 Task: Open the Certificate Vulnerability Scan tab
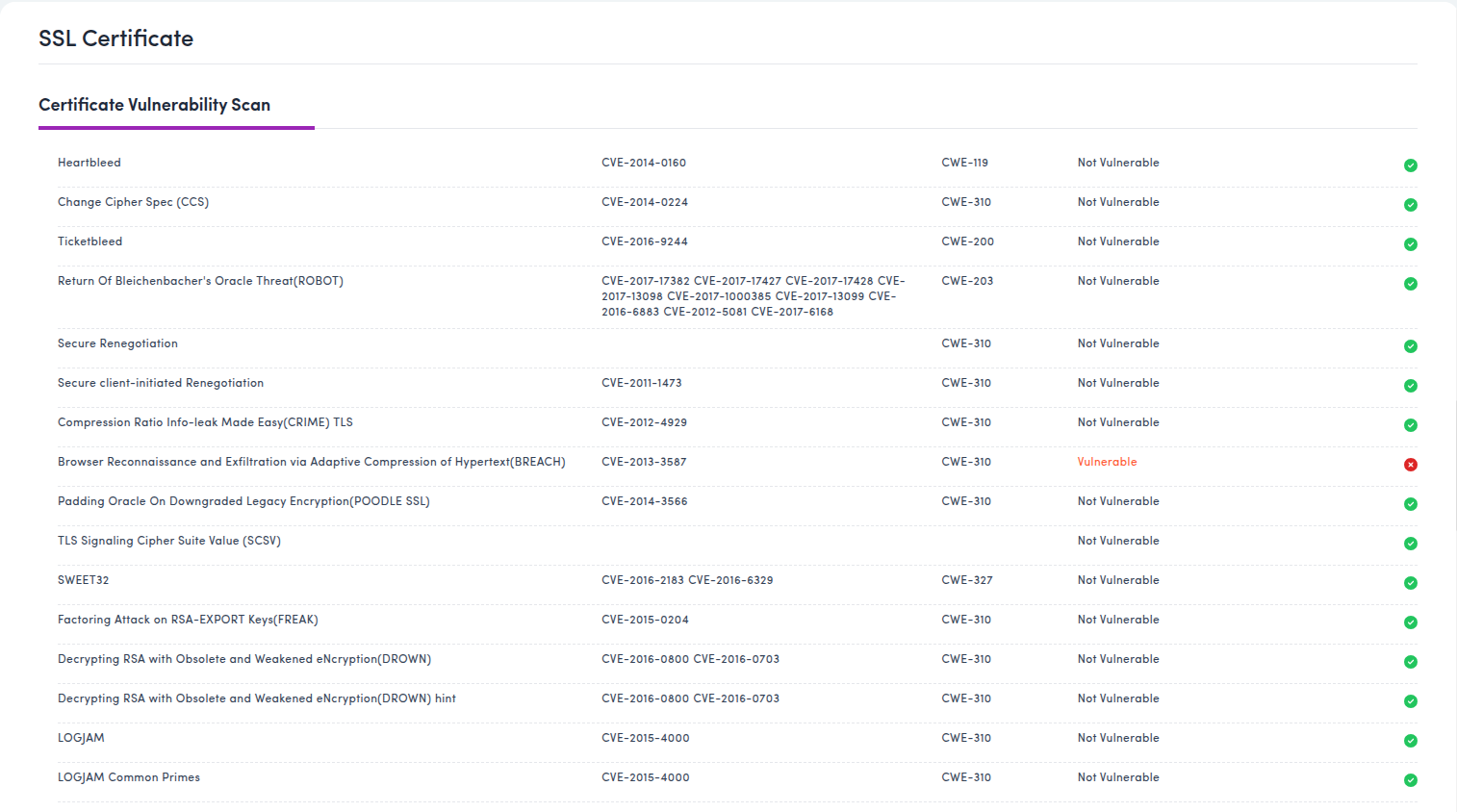154,105
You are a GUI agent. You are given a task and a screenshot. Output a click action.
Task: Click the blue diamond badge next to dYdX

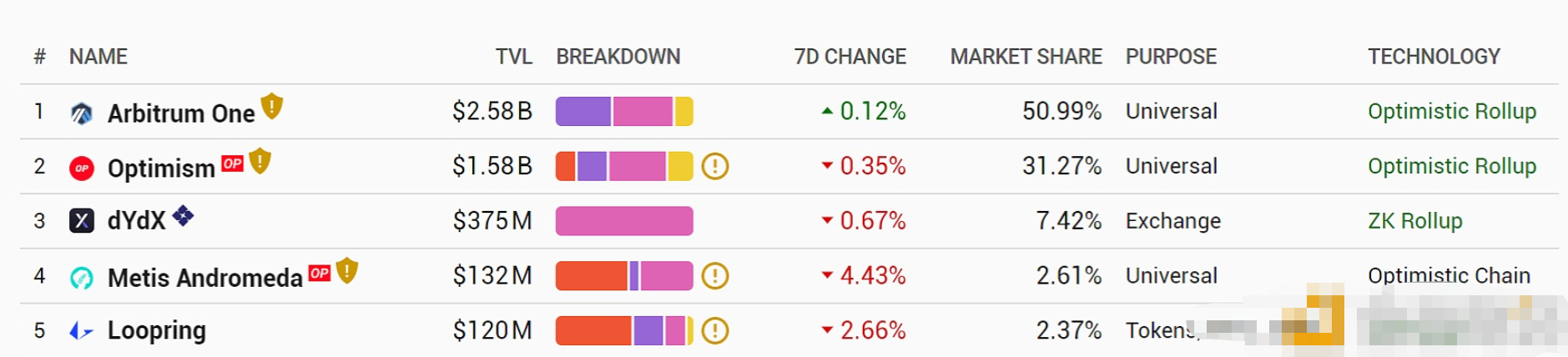coord(184,216)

- [The task]:
Print all entries exactly; skip the pictures.

- [Answer section]:
 Task: Open the Certificate Vulnerability Scan tab
154,105
You are a GUI agent. You are given a task and a screenshot. Output a click action.
Task: Click the blue diamond badge next to dYdX

coord(184,216)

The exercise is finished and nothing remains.